(ENTRIES PROVIDED Opens)
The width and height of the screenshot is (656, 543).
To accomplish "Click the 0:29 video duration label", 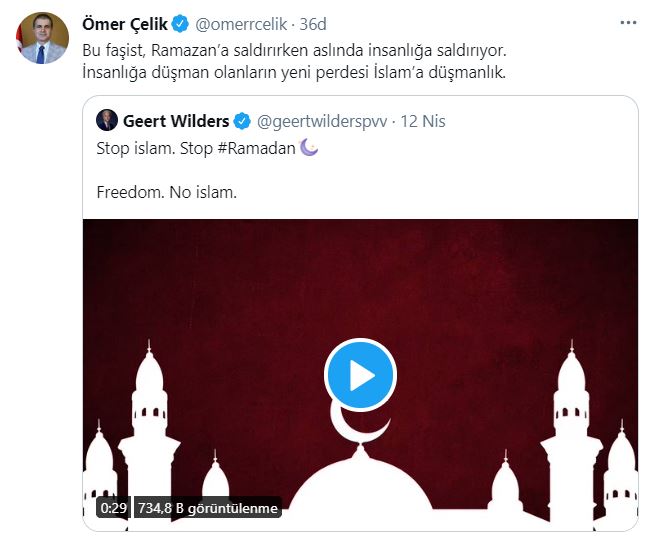I will pos(112,507).
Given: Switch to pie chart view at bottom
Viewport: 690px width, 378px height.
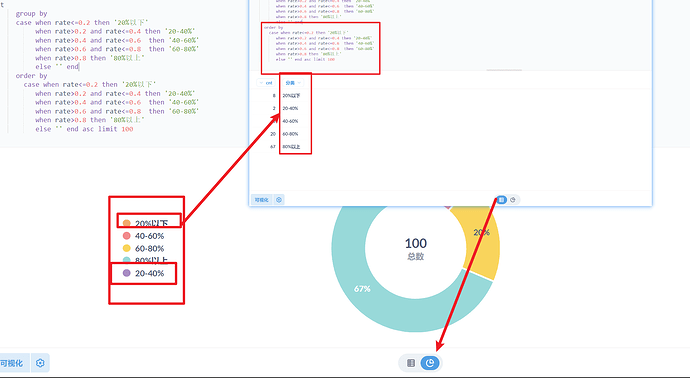Looking at the screenshot, I should 430,363.
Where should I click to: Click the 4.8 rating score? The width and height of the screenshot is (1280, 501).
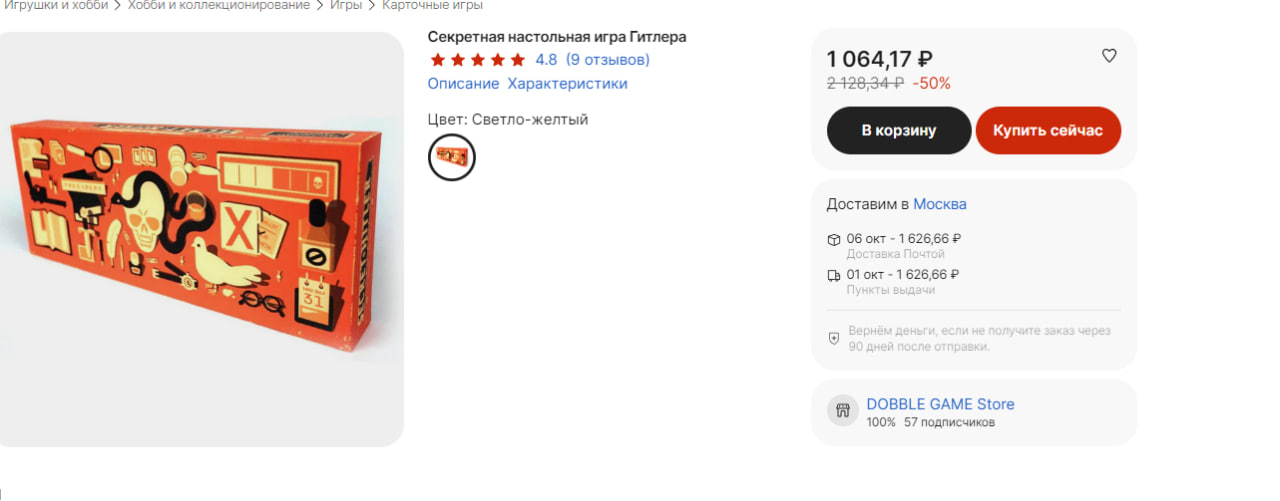tap(546, 60)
(ENTRIES PROVIDED Closes)
PROBLEM TO WORK ON: Nothing but the lines from the line with "Viewport: 690px width, 378px height." through the end of the listing should appear in the answer, each duplicated exactly, without pictures.

PROBLEM SOLUTION:
Viewport: 690px width, 378px height.
Looking at the screenshot, I should 430,363.
Where should I click to: Click the 4.8 rating score? The width and height of the screenshot is (1280, 501).
tap(546, 60)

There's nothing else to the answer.